But then there's this problem with violins on television...

Posted by: Raoul Ortega at October 10, 2004 12:40 AM

Bret:

How many people are actually serving jail sentences for simple possession of marijuana? Why do you buy into the lie that cops do nothing else but arrest and imprison marijuana smokers, and why do you believe that all marijuana offenders are just smokers? The truth is if more marijuana smokers were imprisoned, we would have even far fewer people using drugs. The Ownership Society will not work unless there are far fewer people on drugs.

Posted by: Bret at October 10, 2004 1:23 AM

The previous thread was written by me. :)

Posted by: Vince at October 10, 2004 1:33 AM

Raoul:

I think Orrin misplaced the modifier. I remember watching "Clue." In the movie there is a scene where Mrs. White says, "He had threatened to kill me in public." Miss Scarlet asks, "Why did he want to kill you in public?" The butler chimes in and says, "I think she means he threatened in public to kill her." That was probably my favorite line in the movie.

Posted by: Vince at October 10, 2004 1:38 AM

OJ asked what's wrong with spending money on putting people who do illegal drugs in jail. Marijuana is an illegal drug. In the first part of my response, I wrote that spending money putting people who smoke marijuana in jail seems like a waste of money. Note that the the logic of my argument does not depend on whether or not people are actually currently put in jail for smoking marijuana, just as OJs question is not dependent on whether or not people are actually currently put in jail for any drug possession. In other words, it would, in my opinion be waste of money to put someone in jail for smoking marijuana, whether or not that was the current practice.

########################################

What is asked =
(a) In the comment thread, which movie is recalled in the comment addressed to Raoul?
(b) Write the next part of the comment thread, picking up right after its last sentence.
The data after the comment thread is not needed for any of this.

Dataset content =
########################################

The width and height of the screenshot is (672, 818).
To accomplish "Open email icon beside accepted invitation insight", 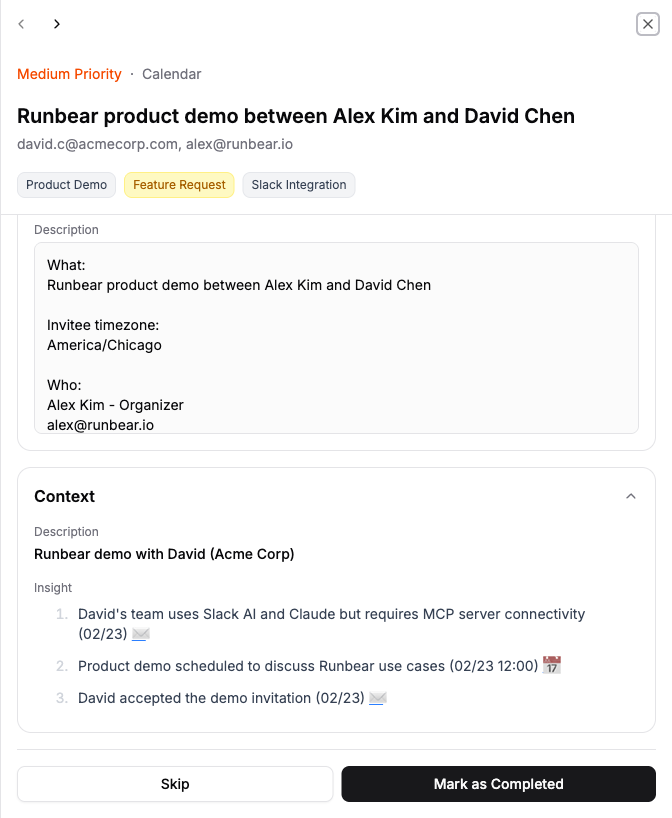I will click(x=377, y=698).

########################################

Results of the exercise =
(a) "Clue."

(b)
Someone else apparently named "Bret" then wrote in response to my comment:

"How many people are actually serving jail sentences for simple possession of marijuana?"

Doesn't matter, not material to my response.

"Why do you buy into the lie that cops do nothing else but arrest and imprison marijuana smokers,"

I don't believe I implied in any way that I think (or buy into the lie) that cops do nothing else but arrest and imprison marijuana smokers. I certainly agree that cops do things other than arrest marijuana smokers.

"and why do you believe that all marijuana offenders are just smokers?"

I don't believe this and didn't say anything of the sort. I only said that putting marijuana smokers in jail seemed like a waste of money. I didn't say anything else about marijuana sellers or users or dealers of other drugs. One argument at a time. Note that marijuana smokers is a valid subset of OJ's question.

"The truth is if more marijuana smokers were imprisoned, we would have even far fewer people using drugs."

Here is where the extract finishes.